◆ **Document extract**
Graduate Programs

Minimum admissions and prerequisite requirements for graduate Nuclear Science and Engineering programs are as follows:

Entering graduate students may come from a variety of educational backgrounds, but must have certain fundamental knowledge and skills to successfully complete a degree in Nuclear Science and Engineering. A baccalaureate degree in engineering, physics, chemistry, or closely related field is required. The necessary prerequisites for core courses include:

• mathematics coursework up to and including differential equations
• coursework in thermodynamics
• ENGY 475/MEGN 475, Introduction to Nuclear Engineering (or equivalent)

Applicants lacking these prerequisites may be accepted conditionally and will be required to complete necessary background courses prior to full admission into the program.

 Applications into the program must contain official transcripts of all previous college work, three letters of recommendation, financial affidavit (international students), a statement of intent, and any supporting materials the applicant wishes to provide. Graduate Record Examination (GRE) results are not required.  International students whose native language is not English must submit scores meeting institutionally required minimum values from an English proficiency examination (TOEFL or IELTS).

Minor Degrees

Students choosing to participate in a minor degree program must meet the admissions requirements of their home degree program and the prerequisite requirements for any course completed as part of the minor.

Admissions Considerations

Students are invited to apply to any of the Nuclear Science and Engineering degree programs. However, students are encouraged to consider the following guidelines when applying:

• Admission to the Nuclear Science and Engineering M.S. and Ph.D. programs is usually contingent upon the identification of a source of student financial support and finding an interested faculty research advisor during the review process.

◆ **Data to use**

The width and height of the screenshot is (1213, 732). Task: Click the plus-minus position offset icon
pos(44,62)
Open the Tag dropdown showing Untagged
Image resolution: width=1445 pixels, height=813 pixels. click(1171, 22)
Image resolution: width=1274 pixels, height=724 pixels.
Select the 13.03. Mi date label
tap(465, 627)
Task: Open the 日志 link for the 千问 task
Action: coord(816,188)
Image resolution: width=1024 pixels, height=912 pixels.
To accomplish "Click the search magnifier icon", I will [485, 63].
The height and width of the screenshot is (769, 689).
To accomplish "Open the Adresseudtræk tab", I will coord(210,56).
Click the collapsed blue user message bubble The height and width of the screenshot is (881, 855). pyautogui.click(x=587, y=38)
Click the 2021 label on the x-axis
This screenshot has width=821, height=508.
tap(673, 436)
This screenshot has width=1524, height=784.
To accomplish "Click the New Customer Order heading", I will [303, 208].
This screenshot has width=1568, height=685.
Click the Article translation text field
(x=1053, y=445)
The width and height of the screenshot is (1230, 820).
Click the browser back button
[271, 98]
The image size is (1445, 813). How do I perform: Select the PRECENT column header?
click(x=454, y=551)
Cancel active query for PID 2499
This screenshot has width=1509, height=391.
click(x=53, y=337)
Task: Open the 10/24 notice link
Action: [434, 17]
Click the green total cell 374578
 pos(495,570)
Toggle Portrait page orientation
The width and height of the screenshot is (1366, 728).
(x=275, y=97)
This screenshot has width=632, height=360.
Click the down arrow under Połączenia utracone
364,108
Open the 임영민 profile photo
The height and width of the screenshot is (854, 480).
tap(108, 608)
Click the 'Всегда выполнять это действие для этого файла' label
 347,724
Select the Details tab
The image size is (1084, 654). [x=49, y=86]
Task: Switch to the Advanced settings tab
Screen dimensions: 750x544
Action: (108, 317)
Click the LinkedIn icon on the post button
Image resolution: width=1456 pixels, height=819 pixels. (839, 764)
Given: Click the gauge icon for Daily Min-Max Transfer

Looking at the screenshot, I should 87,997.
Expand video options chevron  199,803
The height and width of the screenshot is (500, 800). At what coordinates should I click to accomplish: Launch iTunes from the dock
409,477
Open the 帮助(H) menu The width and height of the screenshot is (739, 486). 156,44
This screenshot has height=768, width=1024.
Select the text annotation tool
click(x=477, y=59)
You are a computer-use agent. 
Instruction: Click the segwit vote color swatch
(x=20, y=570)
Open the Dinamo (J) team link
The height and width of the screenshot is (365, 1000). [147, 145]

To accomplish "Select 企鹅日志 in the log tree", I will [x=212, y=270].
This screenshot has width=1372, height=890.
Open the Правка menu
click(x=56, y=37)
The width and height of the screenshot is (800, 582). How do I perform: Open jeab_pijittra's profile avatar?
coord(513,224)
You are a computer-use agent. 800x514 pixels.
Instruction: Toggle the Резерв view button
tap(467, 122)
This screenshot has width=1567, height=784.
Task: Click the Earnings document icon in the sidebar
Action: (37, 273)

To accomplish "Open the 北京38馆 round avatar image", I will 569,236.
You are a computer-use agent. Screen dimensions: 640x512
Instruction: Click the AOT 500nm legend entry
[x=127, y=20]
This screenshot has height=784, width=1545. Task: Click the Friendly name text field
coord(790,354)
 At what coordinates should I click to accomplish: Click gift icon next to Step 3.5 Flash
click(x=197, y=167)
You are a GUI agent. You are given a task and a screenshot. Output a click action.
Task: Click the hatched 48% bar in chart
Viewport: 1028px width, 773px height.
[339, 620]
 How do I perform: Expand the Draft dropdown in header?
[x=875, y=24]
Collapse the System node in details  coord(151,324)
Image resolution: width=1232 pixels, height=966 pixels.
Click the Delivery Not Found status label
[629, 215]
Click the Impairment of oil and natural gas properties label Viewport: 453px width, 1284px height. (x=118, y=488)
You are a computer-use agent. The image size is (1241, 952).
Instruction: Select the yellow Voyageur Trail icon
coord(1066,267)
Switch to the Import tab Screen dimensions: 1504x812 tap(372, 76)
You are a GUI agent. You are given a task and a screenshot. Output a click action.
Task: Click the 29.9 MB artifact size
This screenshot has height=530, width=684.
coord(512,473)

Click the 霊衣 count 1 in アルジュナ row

◆ **The tasks**
1 > In the graduate admissions page, switch "official transcripts" to "certified transcripts" and write out the stretch from "Applications into the" through "of the minor.".
2 > Express the rows in the stretch from the line containing "You are a computer-use agent. Screen" through the line containing "coord(790,354)" as a two-column CSV with the headers request and answer. Use one line per request, and put each value in a single quoted field with its line breaks replaced by spaces.
The graduate admissions page and the rows are separate, unrelated material.

◆ **Solutions for each task**
1 >
Applications into the program must contain certified transcripts of all previous college work, three letters of recommendation, financial affidavit (international students), a statement of intent, and any supporting materials the applicant wishes to provide. Graduate Record Examination (GRE) results are not required.  International students whose native language is not English must submit scores meeting institutionally required minimum values from an English proficiency examination (TOEFL or IELTS).

Minor Degrees

Students choosing to participate in a minor degree program must meet the admissions requirements of their home degree program and the prerequisite requirements for any course completed as part of the minor.

2 >
request,answer
"You are a computer-use agent. Screen dimensions: 640x512 Instruction: Click the AOT 500nm legend entry","[x=127, y=20]"
"This screenshot has height=784, width=1545. Task: Click the Friendly name text field","coord(790,354)"